Mientras espero el fallo de la Cámara de Apelaciones aprovecho para cumplir un compromiso que asumí en un post anterior respecto de los padecimientos de Constantino en la escuela Santa Rosa de la Capital Federal.
Constantino tiene nueve años, está en tercer grado y no sabe leer. La razón: es disléxico.
Actualmente le asisten un maestro integrador y un acompañante terapéutico pero durante tres largos años debió sufrir solita su alma la tortura diaria a la que le sometían maestras ignorantes y caprichosas a las que nunca se les ocurrió pensar que el chico podía padecer alguna deficiencia neurológica como la dislexia, y más aún, cuando finamente un equipo interdisciplinario se la diagnosticó se negaron a reconocerlo y pusieron manos a la obra para echarlo de la escuela «porque era un niño indisciplinado».
Baste para retratar este tratamiento discriminatorio propio de bárbaros que recibió mi hijo el hecho de que el último año no iba al grado sino que se pasaba en la Dirección de la escuela «para que no moleste en el aula» algo que me contaron al final del ciclo.
No es mi intención escribir aquí un tratado sobre la dislexia, baste decir que es una deficiencia neurológica que va mas allá de la dificultad para la lectura y que se estima que un 20% de los chicos en edad escolar la padecen en algún grado y los docentes no son capacitados por el sistema para detectarlos y mucho menos para tratarlos.
El niño disléxico sufre horrores en la escuela porque no puede entender lo que la mayoría de sus compañeritos entiende fácilmente y por eso se vuelve agresivo, indisciplinado, desatento e insociable.
Ni la sociedad ni las autoridades estatales de la Capital se ocupan de estos verdaderos marginados sociales que hay en todas las escuelas y que no pueden aprender con los métodos tradicionales porque su mente tiene un cierto tipo de conformación neuronal que le dificulta la memoria inmediata y su facultad de asociación es diferente al resto de los mortales.
Eso nada tiene que ver con su inteligencia (Einstein lo era, Bill Gates lo es y muchos personajes relevantes de la historia también) pero sí con su conducta y con su inteligencia emocional ya que la frustración que le provoca cuando niño se manifiesta en actitudes que maestras ignorantes no pueden sino atribuir a la mala educación en la casa o al carácter caprichoso del chico.
Y aquí viene lo mejor: el que le hizo ese regalo fue su padre.
¿Como lo sé? Porque se le escapó al muy estafador sin querer en un mail hace pocos meses que él es disléxico, pero que se había curado, lo cual es mentira porque la dislexia además de ser hereditaria no tiene cura simplemente porque no es una enfermedad, y es más, si no se trata de chico produce graves alteraciones de la conducta cuando adulto, al extremo que algunos especialistas dicen que pueden ser genios o asesinos con la misma facilidad.
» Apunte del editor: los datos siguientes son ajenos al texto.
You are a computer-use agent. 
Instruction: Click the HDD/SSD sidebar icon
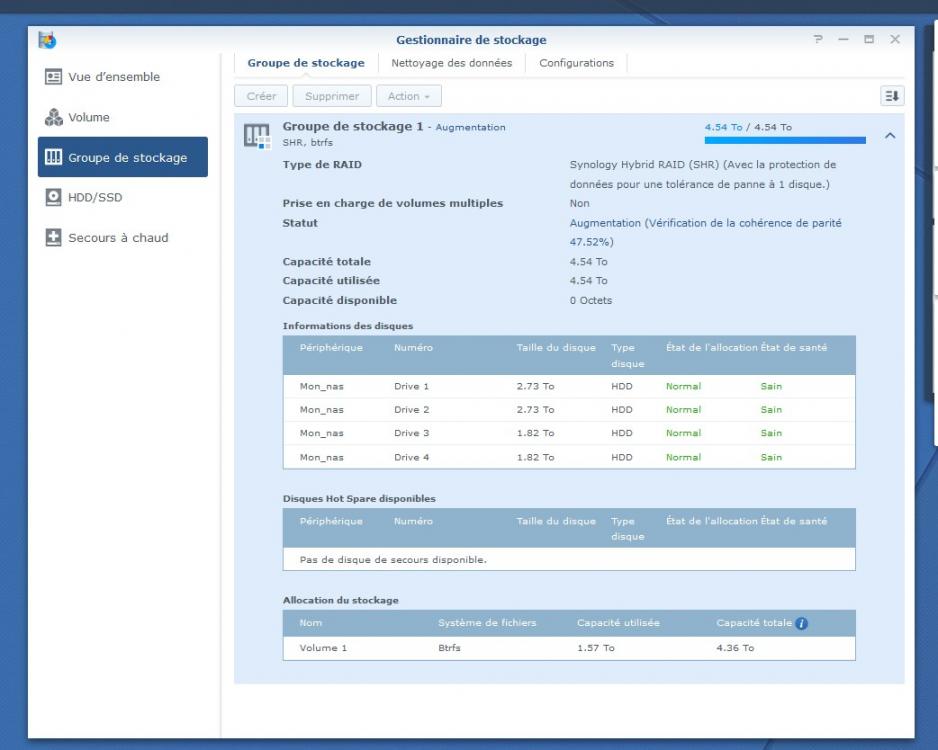tap(53, 197)
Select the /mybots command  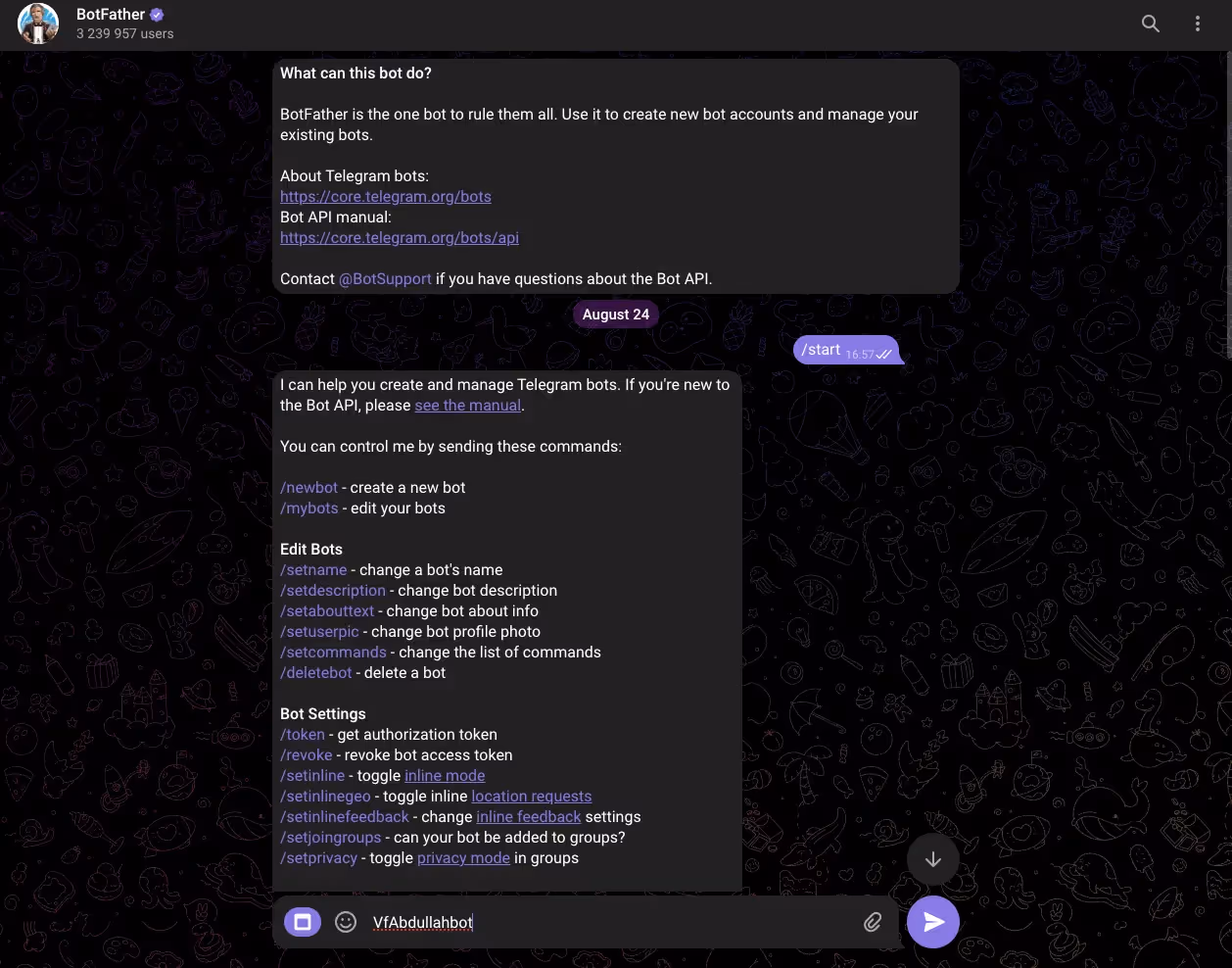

Ahí entendí muchas cosas de su conducta que me intrigaban durante mi noviazgo y matrimonio y que finalmente me llevaron al divorcio, no sólo era sicópata sino para colmo de males, disléxico.
También entendí el porqué de su obstinación en dañarme moralmente quitándome a mis hijos: el disléxico adulto no tratado manifiesta su impotencia sobreactuando todo, tratando siempre de ser el más alfa de los machos, aunque en su interior sepa que es la inseguridad lo que lo impulsa.
Así que ocultarme ese dato fue la causa de la destrucción de nuestro matrimonio, porque de haberlo sabido a tiempo hubiéramos buscado un sistema de convivencia compatible con sus limitaciones y su visión del universo y de la vida, y lo que es más importante, le hubiéramos evitado a nuestro hijo las vejaciones y sufrimientos a que fue sometido en la escuela.
En su frustración JD me había convertido a mí en una especie de lazarillo para disimular sus carencias y descargar sus resentimientos, de ahí el odio que hoy me profesa por haberlo «abandonado a su suerte», odio que lo empuja a poner cuantiosos recursos económicos en la tarea usar a la Justicia para destruirme como persona mientras le retacea a sus hijos la obligación alimentaria para presionarme.
La verdad, cuando me enteré por él mismo de que JD era disléxico me cayó como un baldazo de agua fría, no sólo por la doblez y la indignidad de habérmelo ocultado tanto tiempo sino porque me había nacido una nueva y tremenda responsabilidad: que mis hijos no cayeran en manos de un discapacitado funcional no tratado.